**Exercise prompt**
Write out the stretch of lines below that begins at the line with "This screenshot has height=961, width=1757." and ends at the line with "Remove the Technology", including both, exactly as given and nothing more.

**Data provided**
====
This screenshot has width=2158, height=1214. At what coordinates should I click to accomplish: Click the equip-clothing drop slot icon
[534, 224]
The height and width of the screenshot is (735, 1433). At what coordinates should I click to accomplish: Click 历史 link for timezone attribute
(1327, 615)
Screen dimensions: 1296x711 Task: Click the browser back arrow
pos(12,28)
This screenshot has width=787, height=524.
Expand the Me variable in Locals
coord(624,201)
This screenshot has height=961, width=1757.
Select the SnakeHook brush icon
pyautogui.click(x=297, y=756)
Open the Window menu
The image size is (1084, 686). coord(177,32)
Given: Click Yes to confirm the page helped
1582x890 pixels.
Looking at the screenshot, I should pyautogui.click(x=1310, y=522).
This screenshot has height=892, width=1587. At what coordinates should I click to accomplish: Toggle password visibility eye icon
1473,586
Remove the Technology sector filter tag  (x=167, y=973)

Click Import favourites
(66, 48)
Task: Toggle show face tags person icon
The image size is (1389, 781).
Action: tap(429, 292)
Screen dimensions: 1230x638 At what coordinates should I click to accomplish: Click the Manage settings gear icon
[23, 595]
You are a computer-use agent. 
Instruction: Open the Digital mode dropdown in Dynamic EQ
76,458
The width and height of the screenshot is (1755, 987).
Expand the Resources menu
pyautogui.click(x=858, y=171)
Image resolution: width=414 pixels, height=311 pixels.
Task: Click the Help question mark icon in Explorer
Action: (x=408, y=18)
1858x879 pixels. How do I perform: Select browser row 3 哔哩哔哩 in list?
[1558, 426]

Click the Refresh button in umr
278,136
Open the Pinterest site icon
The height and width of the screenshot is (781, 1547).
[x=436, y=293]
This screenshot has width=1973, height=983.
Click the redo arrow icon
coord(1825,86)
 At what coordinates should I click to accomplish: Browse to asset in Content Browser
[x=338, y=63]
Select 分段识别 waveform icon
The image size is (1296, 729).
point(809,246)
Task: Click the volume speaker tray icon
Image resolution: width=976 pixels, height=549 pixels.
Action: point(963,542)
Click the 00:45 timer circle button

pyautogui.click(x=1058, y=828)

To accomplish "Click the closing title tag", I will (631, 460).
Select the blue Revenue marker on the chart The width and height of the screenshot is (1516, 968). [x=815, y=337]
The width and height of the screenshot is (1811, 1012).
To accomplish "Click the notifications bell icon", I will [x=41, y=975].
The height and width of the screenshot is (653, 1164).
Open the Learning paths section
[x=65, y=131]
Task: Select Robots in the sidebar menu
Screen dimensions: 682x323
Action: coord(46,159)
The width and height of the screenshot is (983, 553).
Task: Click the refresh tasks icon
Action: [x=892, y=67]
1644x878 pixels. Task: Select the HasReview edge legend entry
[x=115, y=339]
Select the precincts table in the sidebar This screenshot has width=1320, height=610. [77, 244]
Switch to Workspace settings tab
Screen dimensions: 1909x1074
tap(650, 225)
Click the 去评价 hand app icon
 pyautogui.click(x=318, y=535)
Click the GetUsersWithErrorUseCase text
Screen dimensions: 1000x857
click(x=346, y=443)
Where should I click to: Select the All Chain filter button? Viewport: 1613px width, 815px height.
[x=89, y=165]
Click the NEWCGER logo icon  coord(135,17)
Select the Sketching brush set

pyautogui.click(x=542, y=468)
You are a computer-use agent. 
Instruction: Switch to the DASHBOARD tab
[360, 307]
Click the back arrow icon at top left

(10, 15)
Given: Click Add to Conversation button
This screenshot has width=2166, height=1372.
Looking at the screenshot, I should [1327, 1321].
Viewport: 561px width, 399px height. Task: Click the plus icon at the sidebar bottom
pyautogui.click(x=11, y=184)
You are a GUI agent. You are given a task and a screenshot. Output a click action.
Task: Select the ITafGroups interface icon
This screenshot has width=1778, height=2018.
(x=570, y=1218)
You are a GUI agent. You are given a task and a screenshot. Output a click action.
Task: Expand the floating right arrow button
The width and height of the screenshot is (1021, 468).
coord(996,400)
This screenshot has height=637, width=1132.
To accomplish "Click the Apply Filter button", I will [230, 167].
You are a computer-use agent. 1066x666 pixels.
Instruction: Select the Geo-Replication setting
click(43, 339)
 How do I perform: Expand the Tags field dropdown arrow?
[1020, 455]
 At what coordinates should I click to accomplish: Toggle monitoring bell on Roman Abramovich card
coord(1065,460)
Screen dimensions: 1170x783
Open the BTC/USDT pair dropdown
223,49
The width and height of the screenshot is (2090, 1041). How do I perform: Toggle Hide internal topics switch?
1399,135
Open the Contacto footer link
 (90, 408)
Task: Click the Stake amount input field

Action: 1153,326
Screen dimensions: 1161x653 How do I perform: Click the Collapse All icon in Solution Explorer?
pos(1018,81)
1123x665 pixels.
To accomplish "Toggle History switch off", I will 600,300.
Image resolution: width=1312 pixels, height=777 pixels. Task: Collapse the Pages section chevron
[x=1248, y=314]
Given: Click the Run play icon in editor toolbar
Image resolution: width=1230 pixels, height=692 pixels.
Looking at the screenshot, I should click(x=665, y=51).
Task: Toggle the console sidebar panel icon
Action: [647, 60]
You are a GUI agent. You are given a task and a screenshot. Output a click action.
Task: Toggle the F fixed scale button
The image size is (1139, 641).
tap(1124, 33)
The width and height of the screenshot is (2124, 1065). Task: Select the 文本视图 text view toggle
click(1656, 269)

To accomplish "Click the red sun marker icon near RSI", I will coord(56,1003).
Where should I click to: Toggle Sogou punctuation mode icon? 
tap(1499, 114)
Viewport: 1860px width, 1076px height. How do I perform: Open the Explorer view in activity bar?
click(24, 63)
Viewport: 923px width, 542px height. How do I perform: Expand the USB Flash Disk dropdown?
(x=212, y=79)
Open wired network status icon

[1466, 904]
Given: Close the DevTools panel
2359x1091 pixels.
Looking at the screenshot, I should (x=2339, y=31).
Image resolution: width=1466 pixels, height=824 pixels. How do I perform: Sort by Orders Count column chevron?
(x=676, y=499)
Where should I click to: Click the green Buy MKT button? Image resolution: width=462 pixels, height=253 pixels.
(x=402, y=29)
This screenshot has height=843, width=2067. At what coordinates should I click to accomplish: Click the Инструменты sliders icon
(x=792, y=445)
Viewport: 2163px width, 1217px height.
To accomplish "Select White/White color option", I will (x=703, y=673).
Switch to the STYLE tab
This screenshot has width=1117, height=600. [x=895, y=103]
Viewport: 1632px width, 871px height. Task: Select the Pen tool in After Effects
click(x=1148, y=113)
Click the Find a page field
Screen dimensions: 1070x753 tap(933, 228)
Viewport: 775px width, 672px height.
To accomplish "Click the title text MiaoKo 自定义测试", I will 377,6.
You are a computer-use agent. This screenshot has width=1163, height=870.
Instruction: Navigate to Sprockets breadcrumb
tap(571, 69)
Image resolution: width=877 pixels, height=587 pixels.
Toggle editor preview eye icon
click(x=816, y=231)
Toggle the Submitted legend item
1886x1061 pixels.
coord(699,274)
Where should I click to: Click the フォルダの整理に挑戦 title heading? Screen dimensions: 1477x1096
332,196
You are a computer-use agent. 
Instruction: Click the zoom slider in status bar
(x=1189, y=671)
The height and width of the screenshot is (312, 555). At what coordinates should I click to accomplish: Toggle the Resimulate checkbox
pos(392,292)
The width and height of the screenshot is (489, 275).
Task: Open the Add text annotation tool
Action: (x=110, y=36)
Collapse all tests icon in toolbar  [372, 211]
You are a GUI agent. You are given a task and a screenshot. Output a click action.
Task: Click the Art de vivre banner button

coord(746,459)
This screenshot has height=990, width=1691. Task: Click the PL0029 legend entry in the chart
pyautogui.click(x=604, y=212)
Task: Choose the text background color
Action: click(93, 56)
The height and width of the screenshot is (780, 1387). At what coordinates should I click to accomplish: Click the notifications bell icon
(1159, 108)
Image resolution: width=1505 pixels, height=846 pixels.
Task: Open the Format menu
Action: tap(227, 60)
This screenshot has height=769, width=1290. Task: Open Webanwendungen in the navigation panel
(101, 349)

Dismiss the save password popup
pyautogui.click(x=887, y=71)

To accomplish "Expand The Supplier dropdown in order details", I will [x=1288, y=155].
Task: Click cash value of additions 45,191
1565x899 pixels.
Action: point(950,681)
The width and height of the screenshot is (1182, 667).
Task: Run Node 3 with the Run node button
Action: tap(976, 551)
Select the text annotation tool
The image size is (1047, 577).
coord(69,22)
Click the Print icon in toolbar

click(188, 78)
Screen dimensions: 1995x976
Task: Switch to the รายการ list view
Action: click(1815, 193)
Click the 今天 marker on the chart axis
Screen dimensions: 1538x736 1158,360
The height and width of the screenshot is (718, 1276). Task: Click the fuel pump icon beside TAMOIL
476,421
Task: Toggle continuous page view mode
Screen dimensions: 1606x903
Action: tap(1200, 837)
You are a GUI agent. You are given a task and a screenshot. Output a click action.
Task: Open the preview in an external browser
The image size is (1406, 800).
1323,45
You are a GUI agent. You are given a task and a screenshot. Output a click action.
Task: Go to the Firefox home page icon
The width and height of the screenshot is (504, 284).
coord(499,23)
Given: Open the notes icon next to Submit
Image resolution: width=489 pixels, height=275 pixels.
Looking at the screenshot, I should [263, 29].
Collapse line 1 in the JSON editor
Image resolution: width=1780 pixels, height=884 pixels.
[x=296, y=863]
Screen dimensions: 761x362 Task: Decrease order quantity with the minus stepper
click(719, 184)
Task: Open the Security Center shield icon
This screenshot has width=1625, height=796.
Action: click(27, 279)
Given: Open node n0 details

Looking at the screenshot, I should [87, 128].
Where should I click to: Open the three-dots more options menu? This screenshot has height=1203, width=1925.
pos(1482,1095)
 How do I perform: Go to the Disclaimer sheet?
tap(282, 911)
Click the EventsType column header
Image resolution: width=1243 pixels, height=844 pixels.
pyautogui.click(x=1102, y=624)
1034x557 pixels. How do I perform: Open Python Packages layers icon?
====
**Reply to the exercise**
This screenshot has height=961, width=1757.
Select the SnakeHook brush icon
pyautogui.click(x=297, y=756)
Open the Window menu
The image size is (1084, 686). coord(177,32)
Given: Click Yes to confirm the page helped
1582x890 pixels.
Looking at the screenshot, I should pyautogui.click(x=1310, y=522).
This screenshot has height=892, width=1587. At what coordinates should I click to accomplish: Toggle password visibility eye icon
1473,586
Remove the Technology sector filter tag  (x=167, y=973)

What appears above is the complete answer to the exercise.